Babyausstattung

Sinne entwickeln

Nützliche Informationen

Sehen, hören, schmecken, fühlen, riechen - für Babys können die vielen Sinneseindrücke anfangs ganz schön verwirrend sein.

Die Entwicklung der Sinne beginnt schon im Mutterleib.
In den ersten Lebensmonaten trägt eine anregende Umgebung dazu bei, dass das Baby seine Sinne gebrauchen und entwickeln kann. Aber auch immer wiederkehrende Handlungen sind wichtig. Denn: Durch Füttern, Wickeln oder Spielen lernt das Baby, seine anfangs verwirrenden Wahrnehmungen zu ordnen. Es kann allmählich Abläufe erkennen.

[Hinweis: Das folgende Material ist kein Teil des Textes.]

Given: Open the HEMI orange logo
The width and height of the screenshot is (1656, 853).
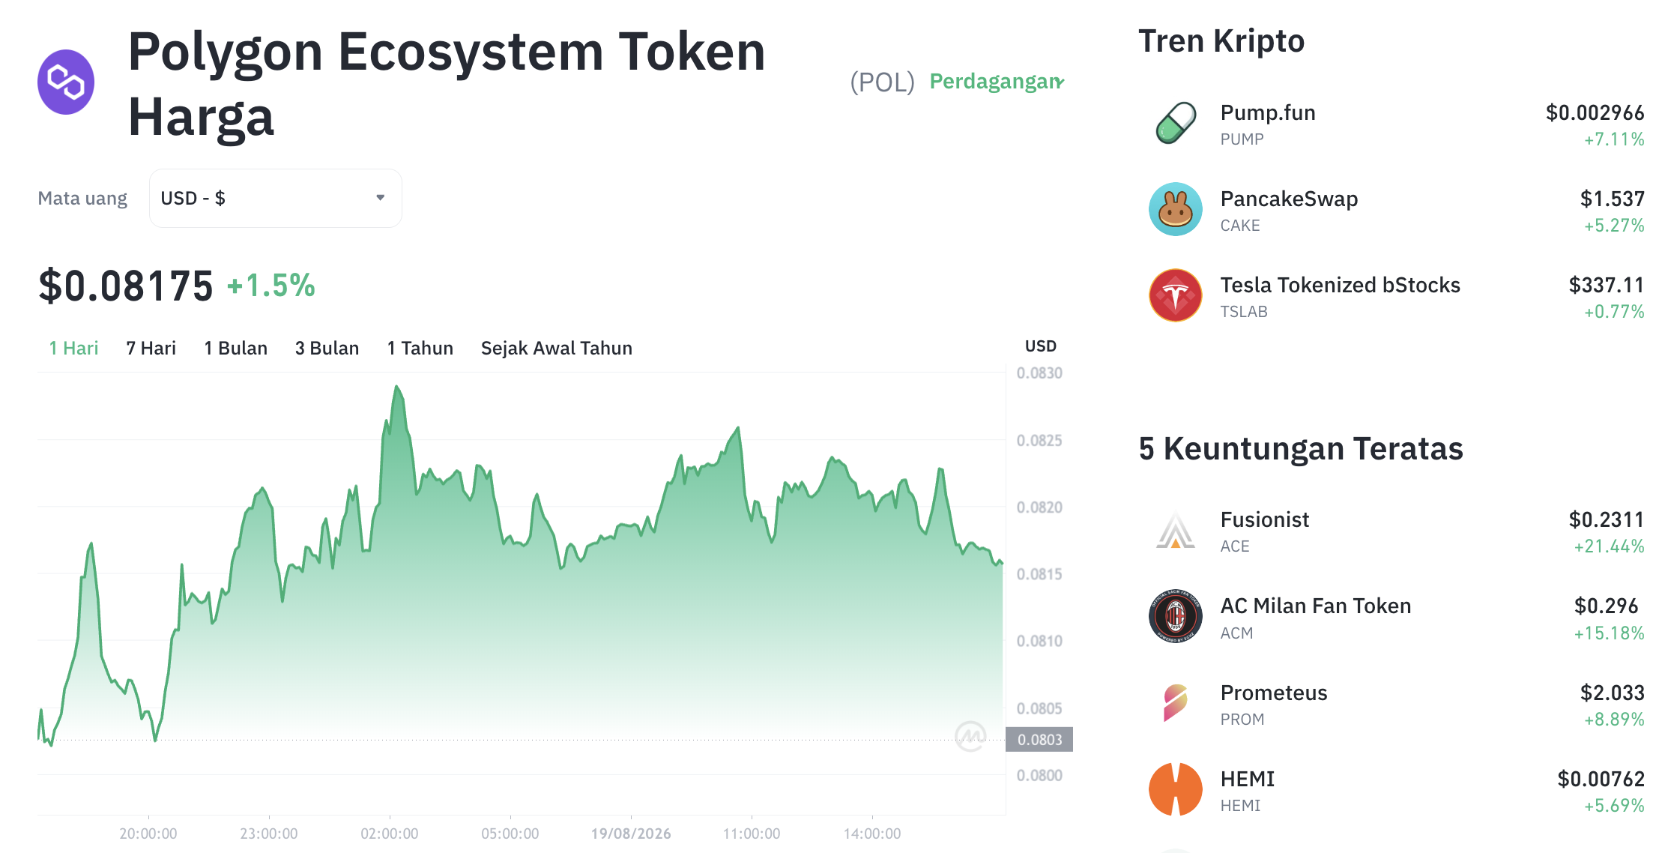Looking at the screenshot, I should 1175,789.
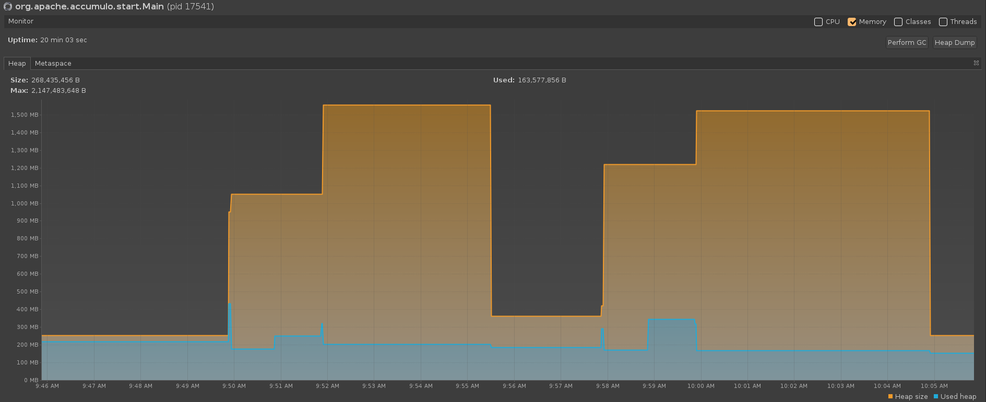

Für eine gleichmässige Entwicklung der Sinne ist eine «Mischkost» verschiedener Sinnesreize förderlich. Der heutige Alltag mit seinen optischen und akustischen Reizen kann Kinder auch überfordern. Gönnen Sie Ihrem Kind immer wieder etwas Ruhe, wenn Sie merken, dass es quengelig wird. Oft werden im Gegenzug die körpernahen Sinne vernachlässigt: Lassen Sie Ihr Baby deshalb so oft wie möglich auf der Krabbeldecke spielen und sich frei bewegen.

Die Entwicklung der Sinne

Sehen

Neugeborene sehen nur auf eine Entfernung von zirka 20 Zentimeter scharf. Hängen Sie Mobiles mit einfachen Formen und kräftigen Farben über das Bettchen und den Kinderwagen. Alles, was sich bewegt, fesselt die Aufmerksamkeit der Kleinen.

Hören

Der Hörsinn funktioniert von Geburt an. Babys können die Stimme der Mutter schon sehr früh von fremden Personen unterscheiden - sie kennen diese ja bereits aus dem Mutterleib. Babys lieben Spielzeuge, die angenehme Geräusche machen. Eine Spieluhr ist deswegen von Anfang an willkommen im Babybett.

Tipp: Manche Babys beruhigt das Geräusch eines tickenden Weckers. Es erinnert sie an den Herzschlag der Mutter.

Fühlen

Den Tastsinn Ihres Babys können Sie anregen, in dem Sie ihm verschiedene Materialien zum Befühlen geben. Wie schön knistert doch ein Geschenkpapier! Wie weich fühlt sich Schaumstoff oder Watte an! Ganz wichtig ist aber, dass es keine scharfen Kanten gibt, die das Baby verletzen können.

Riechen

Neugeborene sind schon in der Lage, angenehme und unangenehme Gerüche zu unterscheiden. Sie wenden sich Vanille-Düften zu, von Chemikalien-Gerüchen aber weg. Die Mutter können sie im wahrsten Sinne besonders gut riechen.

Schmecken

Das Baby mag zu Beginn nur eine Geschmacksrichtung: süss. Die leicht süssliche Muttermilch schmeckt ihm deshalb besonders gut. Bei Saurem oder Bitterem verzieht es das Gesicht oder schreit. Dieses Verhalten schützt Babys und Krabbelkinder davor, unbemerkt giftige Stoffe zu schlucken, die sie auf ihrer Erkundungstour antreffen könnten.